The Buck Stops There

I don’t know whether I’ve ever shared this belief with you before but I believe that for most people their virtues are their faults, viewed from a different vantage point. George W. Bush has many faults. Many, many faults. Many, many, many faults. Many…you get what I mean. However, he is loyal to his staff, well, to a fault. In fact that is one of his faults. He tends to back his staff and express confidence in them whether they deserve it or not.

Let me be the first to predict that this isn’t one of the problems we can expect from an Obama presidency:

We started covering Sen. Barack Obama’s inability to hire good staffers in June 2007, when he blamed staffers for some opposition research trying to link Sen. Hillary Clinton, D-NY, to outsourcing in India; for injecting some venom in the David Geffen/Hillary Clinton fight; and for missing an event with firefighters in New Hampshire.
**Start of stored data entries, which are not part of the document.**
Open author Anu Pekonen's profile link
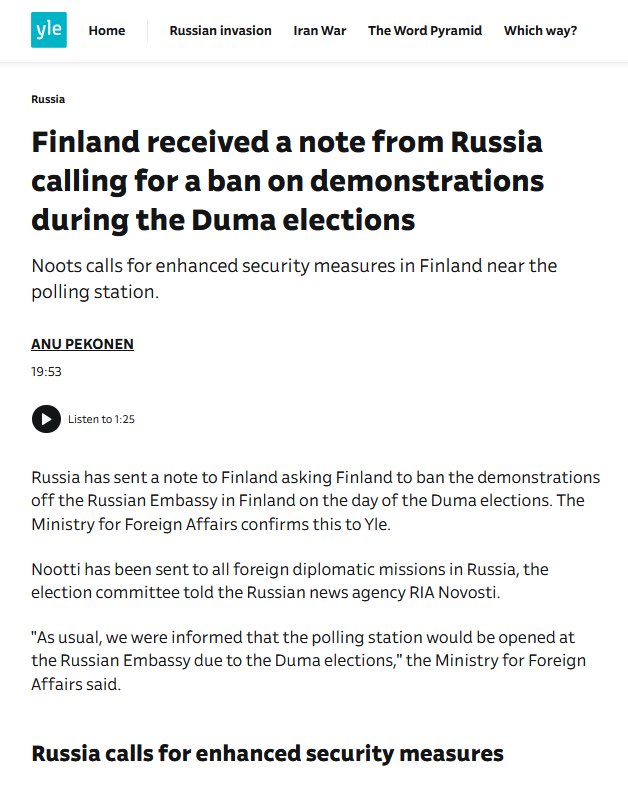 [x=82, y=344]
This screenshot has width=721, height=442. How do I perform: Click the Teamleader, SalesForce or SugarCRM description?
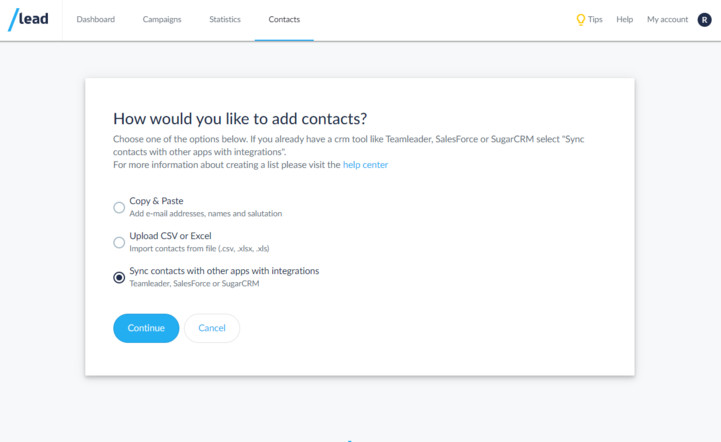(194, 284)
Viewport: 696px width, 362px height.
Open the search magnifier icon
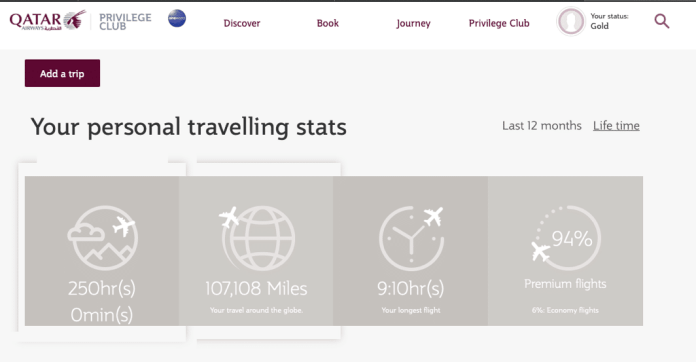coord(661,21)
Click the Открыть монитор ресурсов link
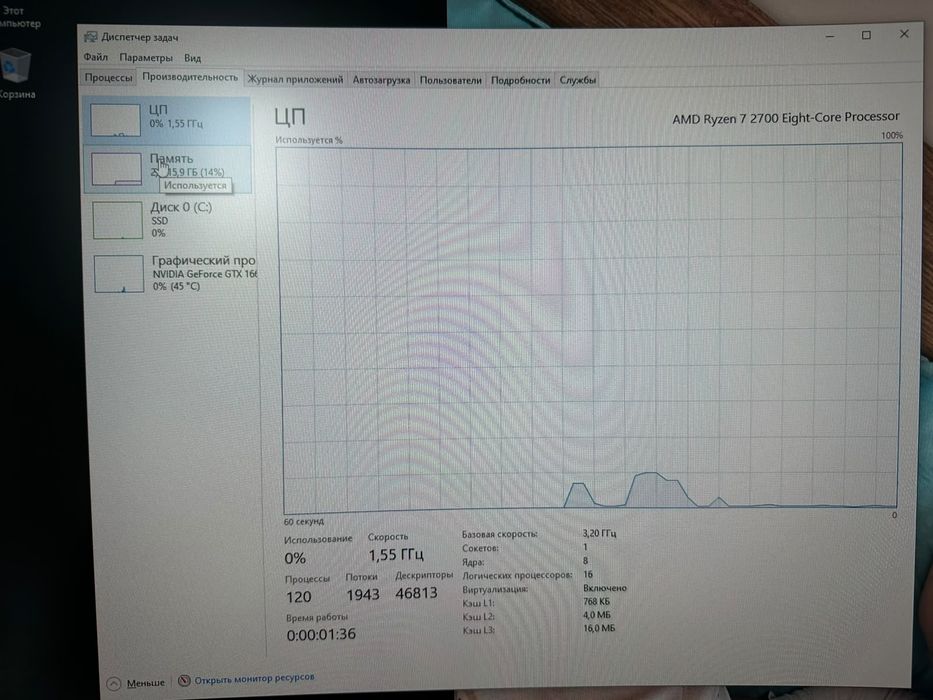Viewport: 933px width, 700px height. pos(254,679)
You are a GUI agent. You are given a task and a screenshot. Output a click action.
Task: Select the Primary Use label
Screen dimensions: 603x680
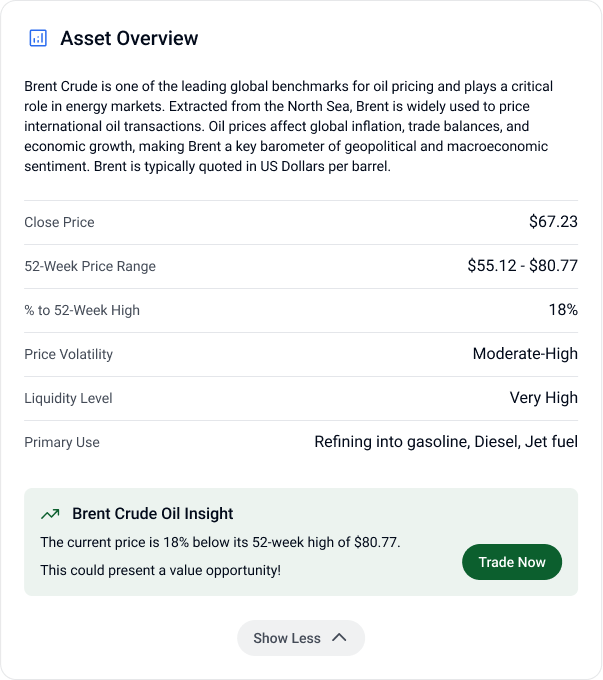pos(62,442)
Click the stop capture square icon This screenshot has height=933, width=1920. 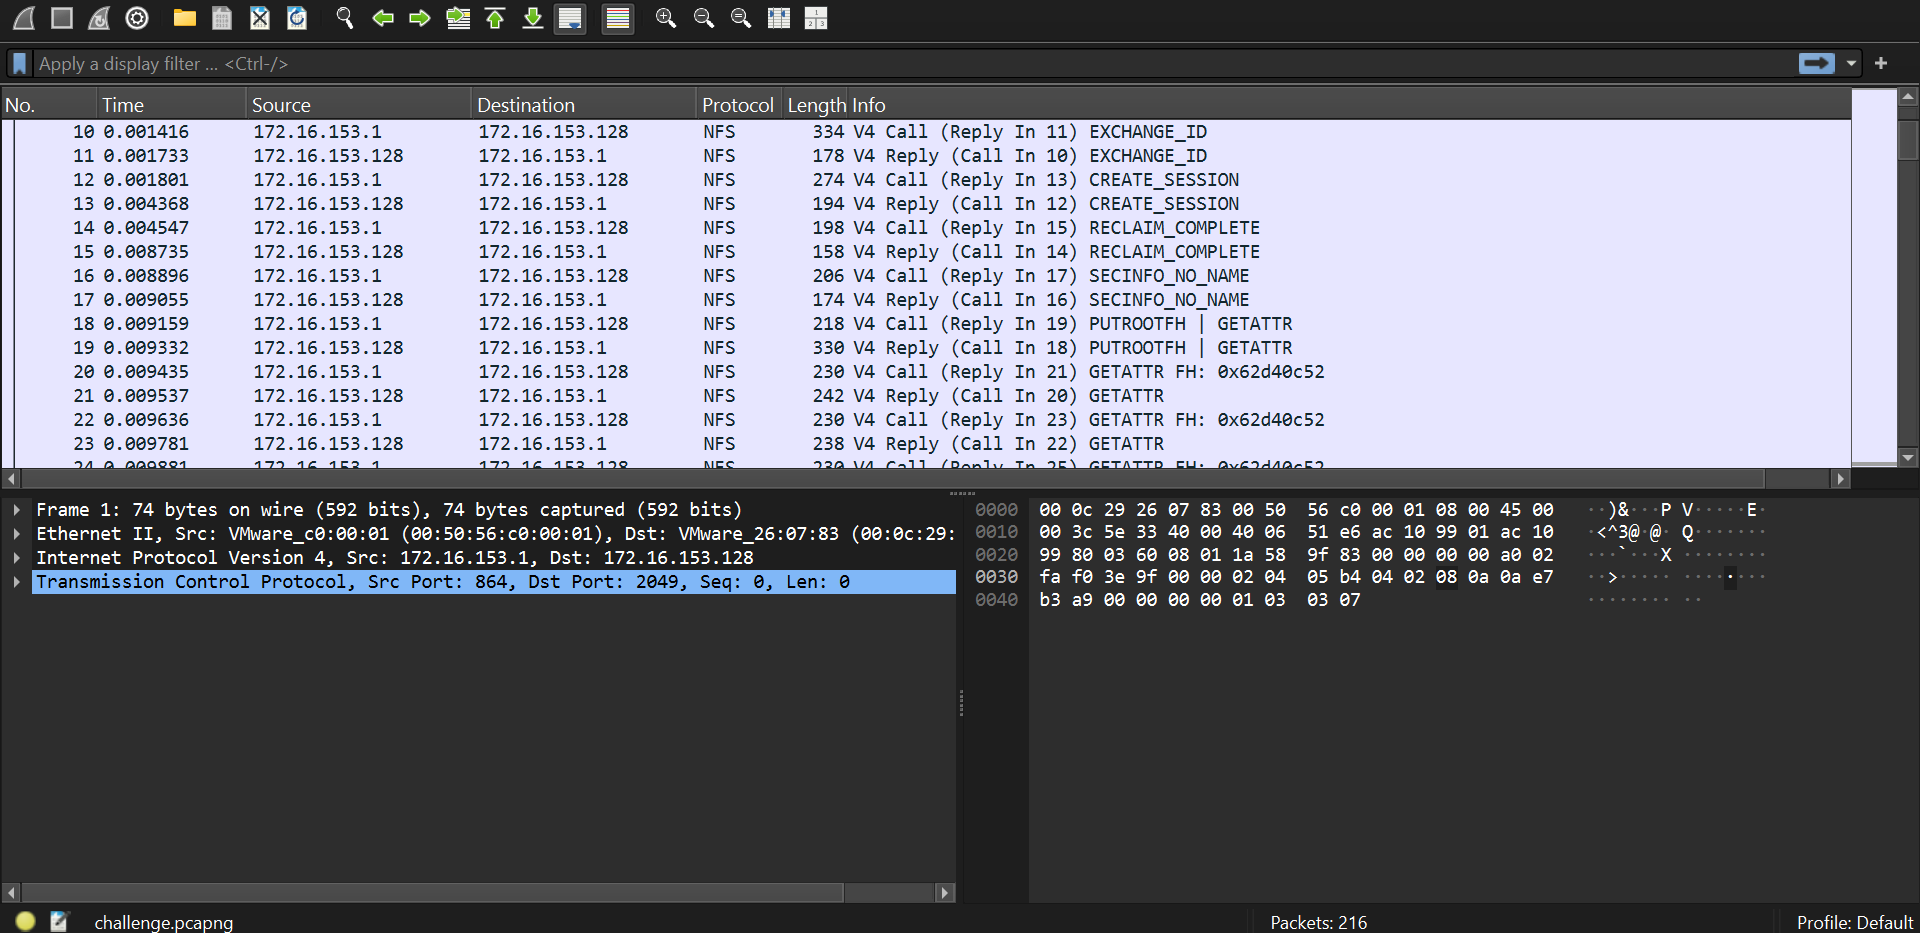[62, 18]

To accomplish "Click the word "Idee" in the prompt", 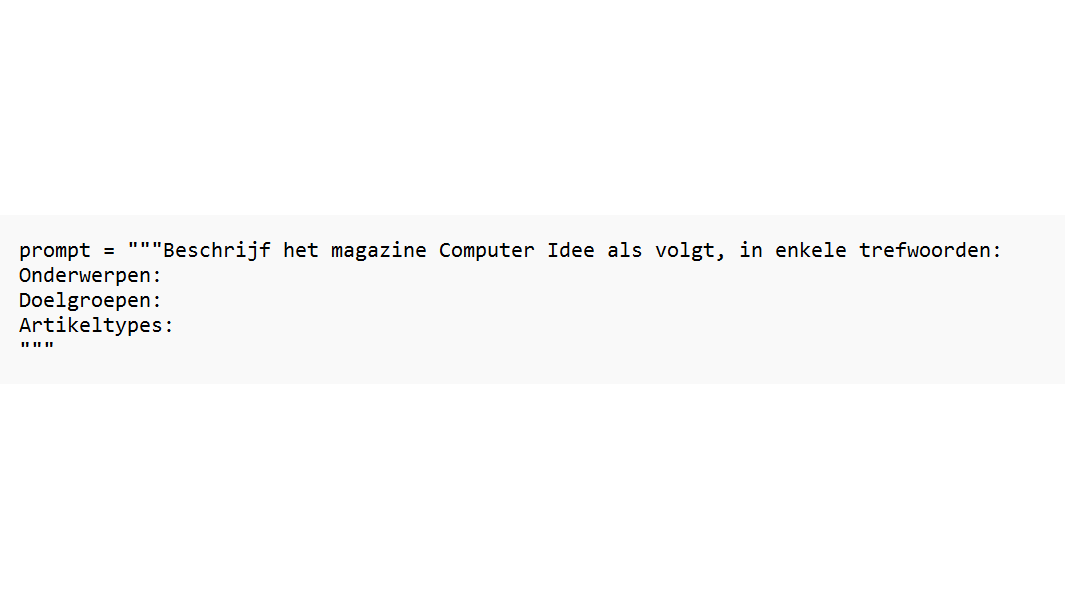I will click(x=571, y=250).
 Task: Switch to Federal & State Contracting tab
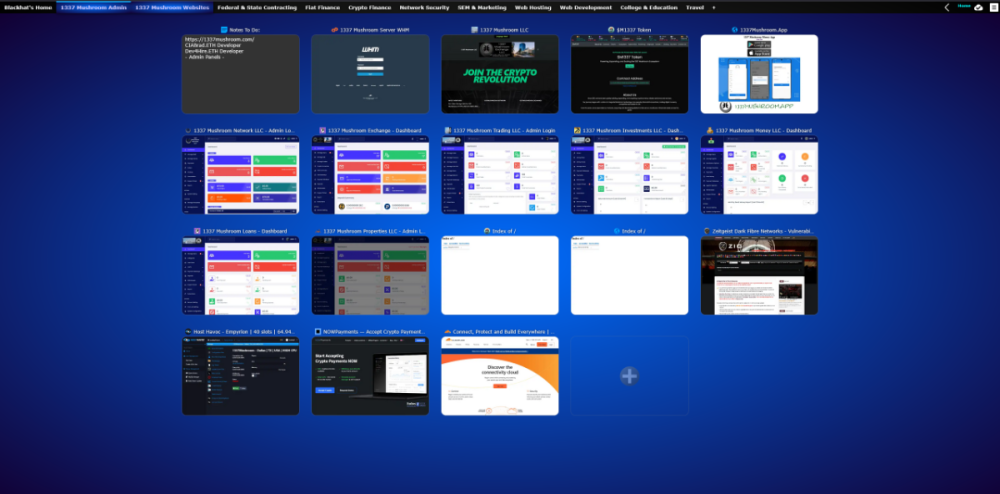point(256,7)
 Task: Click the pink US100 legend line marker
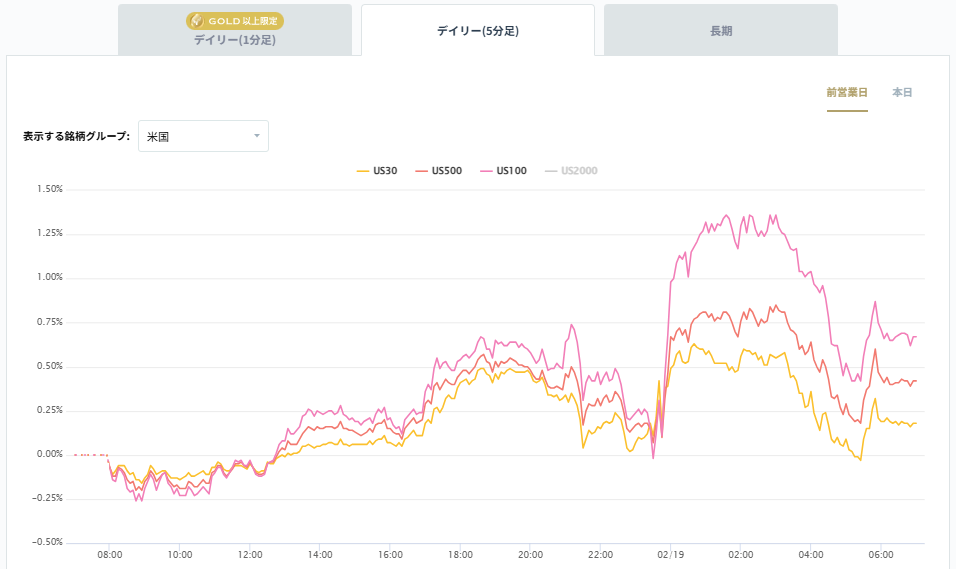pyautogui.click(x=486, y=171)

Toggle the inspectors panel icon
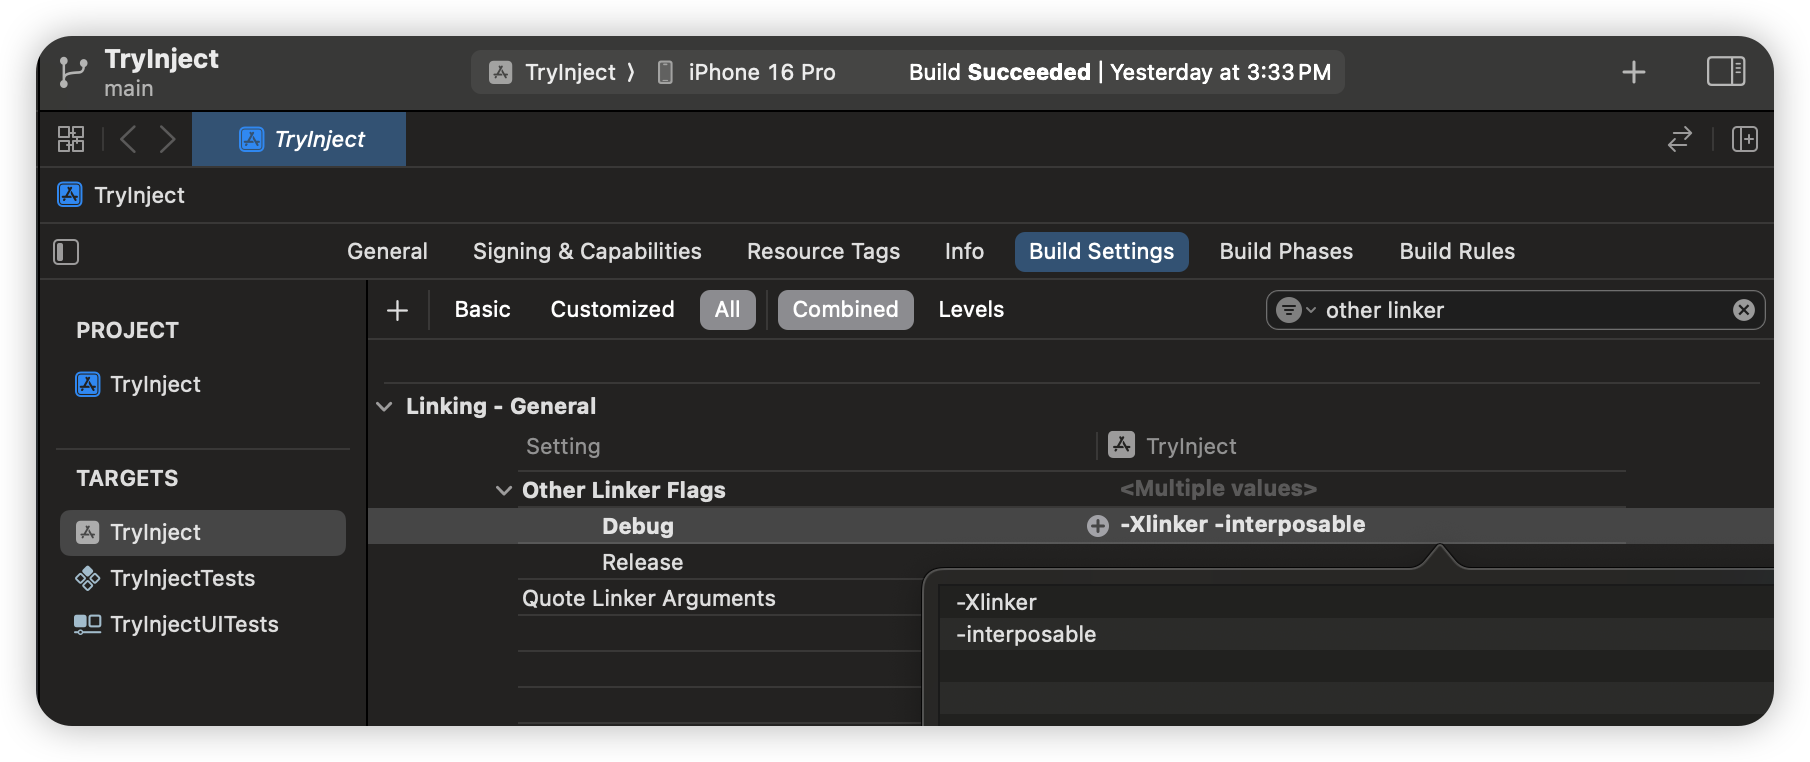[1725, 72]
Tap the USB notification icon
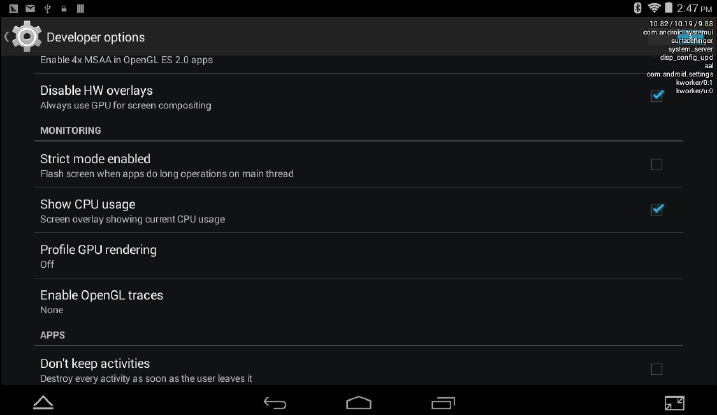This screenshot has height=415, width=717. click(x=47, y=8)
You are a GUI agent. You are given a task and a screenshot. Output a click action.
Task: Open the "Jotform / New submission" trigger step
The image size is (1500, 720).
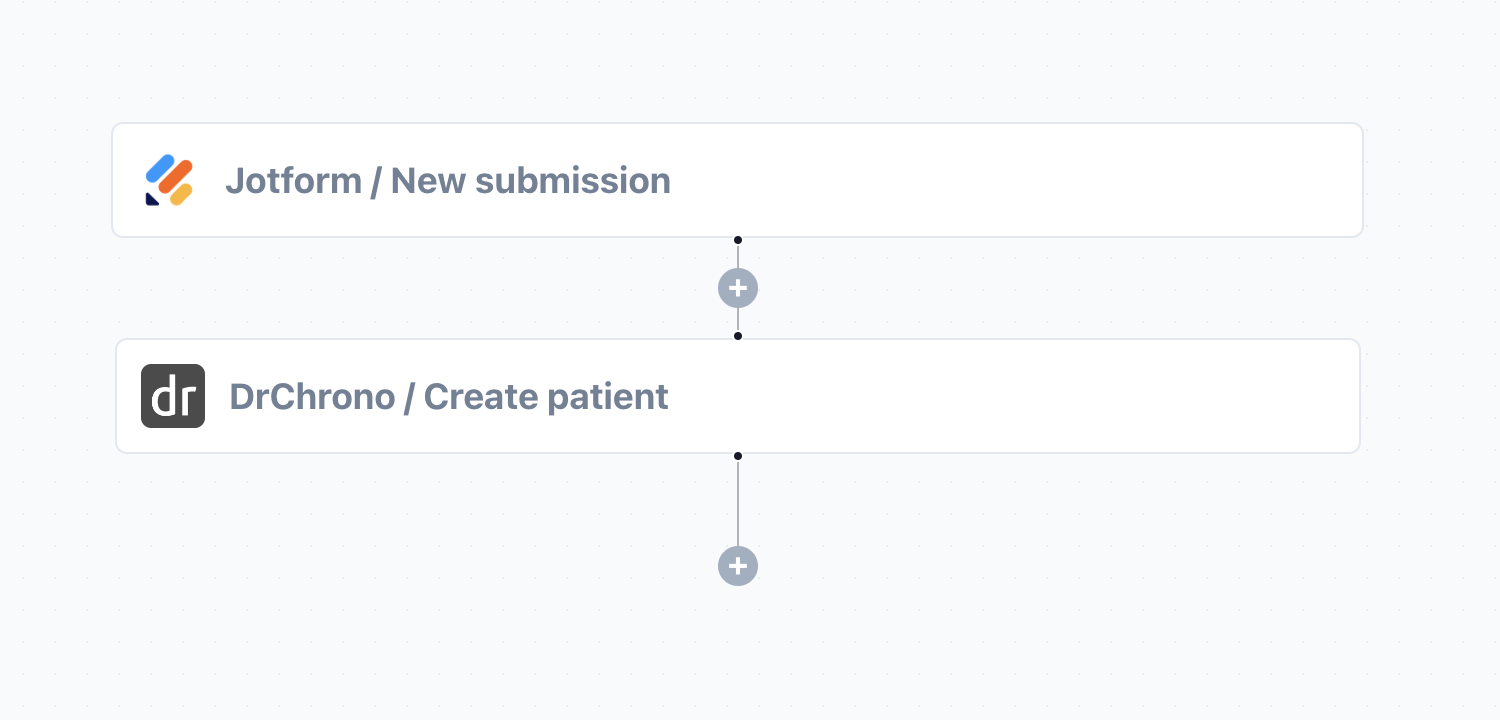[737, 180]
In December, we noted again that Obama was blaming the answers on a 1996 questionnaire on a staffer; and was blaming his touring with “cured” ex-gay gospel singer Donnie McClurkin (which antagonized gays and lesbians) on bad vetting by his staff.

Those five buck-passing incidents were apparently not enough.

[…]

So, for those keeping track at home, that’s ten instances of Obama publicly blaming his staff for various screw-ups.

1, 2, 3, 4, 5, 6, 7, 8, 9, 10!

(You of course could also add Austan Goolsbee, Samantha Power, Gordon Fischer, and retired Gen. Tony McPeak.)

That would be 14. We will continue to keep track.

And let me offer a little good advice on subordinates courtesy of Nicolo Macchiavelli:

I do not wish to leave out an important branch of this subject, for it is a danger from which princes are with difficulty preserved, unless they are very careful and discriminating. It is that of flatterers, of whom courts are full, because men are so self-complacent in their own affairs, and in a way so deceived in them, that they are preserved with difficulty from this pest, and if they wish to defend themselves they run the danger of falling into contempt. Because there is no other way of guarding oneself from flatterers except letting men understand that to tell you the truth does not offend you; but when every one may tell you the truth, respect for you abates.

Therefore a wise prince ought to hold a third course by choosing the wise men in his state, and giving to them only the liberty of speaking the truth to him, and then only of those things of which he inquires, and of none others; but he ought to question them upon everything, and listen to their opinions, and afterwards form his own conclusions. With these councillors, separately and collectively, he ought to carry himself in such a way that each of them should know that, the more freely he shall speak, the more he shall be preferred; outside of these, he should listen to no one, pursue the thing resolved on, and be steadfast in his resolutions. He who does otherwise is either overthrown by flatterers, or is so often changed by varying opinions that he falls into contempt.

You can identify a strong leader because he or she will have strong, forthright yet circumspect subordinates.